Stimulus Check Information

Stimulus Check Information and FAQs

Stimulus Package Details: The second IRS Stimulus package provides $600 direct payments to individuals making up to $75,000 per year; $1,200 for couples making up to $150,000 per year — with payments phased out for higher incomes — and $600 additional payments per dependent child.

Some direct deposit payments may have arrived as early as Tuesday night for some and will continue into next week. Paper checks will begin to be mailed, Wednesday, Dec. 30.

We encourage you to visit to follow any new updates from the IRS.

Q:  When will my Stimulus Check be deposited into my Bank of Denver account?

A:  Although we cannot predict when your specific deposit will arrive. Bank of Denver receives our Federal Reserve deposit file in the mornings between 8am and 11am every business day.
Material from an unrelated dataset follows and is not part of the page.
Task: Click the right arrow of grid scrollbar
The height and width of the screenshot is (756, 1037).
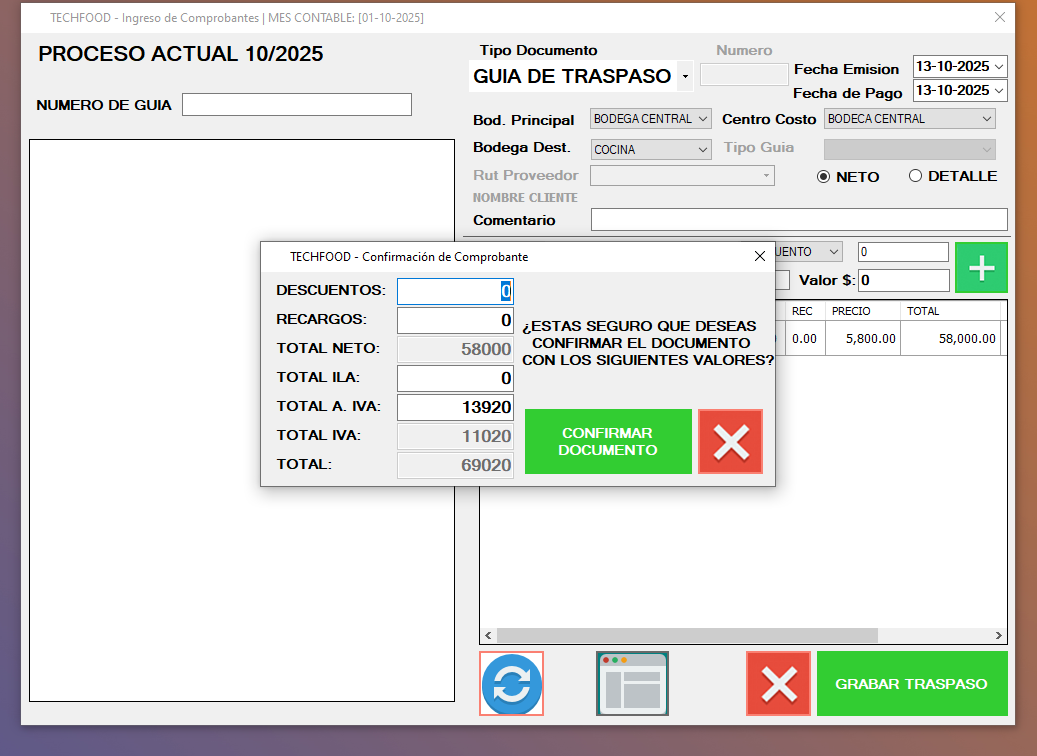Action: [998, 636]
Q:  Can I setup an alert for when my stimulus deposit is in my account?

A:  Yes. You can setup an email or login alert through Online Banking. After you have logged into Online Banking, go to Options then go to Configure Alerts for Your Account, then go to Events. Under events select the checkbox next to email and/or login that is next to Receiving Incoming ACH Credits, then click Submit.

Q: What if the Bank of Denver account I previously used to receive my IRS tax refund has since been closed?

A: If you are eligible for a payment, and the account the U.S. Treasury directed your payment to was closed on the date the funds were received, Bank of Denver has returned the funds to the U.S. Treasury and they will redirect funds to you via check to the address they have on file for you.

Q: Should I visit a branch or call for additional information?

A: Our employees in the branches and call centers will not have access to your individual status of whether you will receive a check, or where your payment is in the process.

Q: Did the Bank of Denver share my account number information with the IRS?

A: No, Bank of Denver did not provide your account information to the IRS. If eligible, the IRS uses the bank account reflected or reported on your 2019 or 2018 tax return.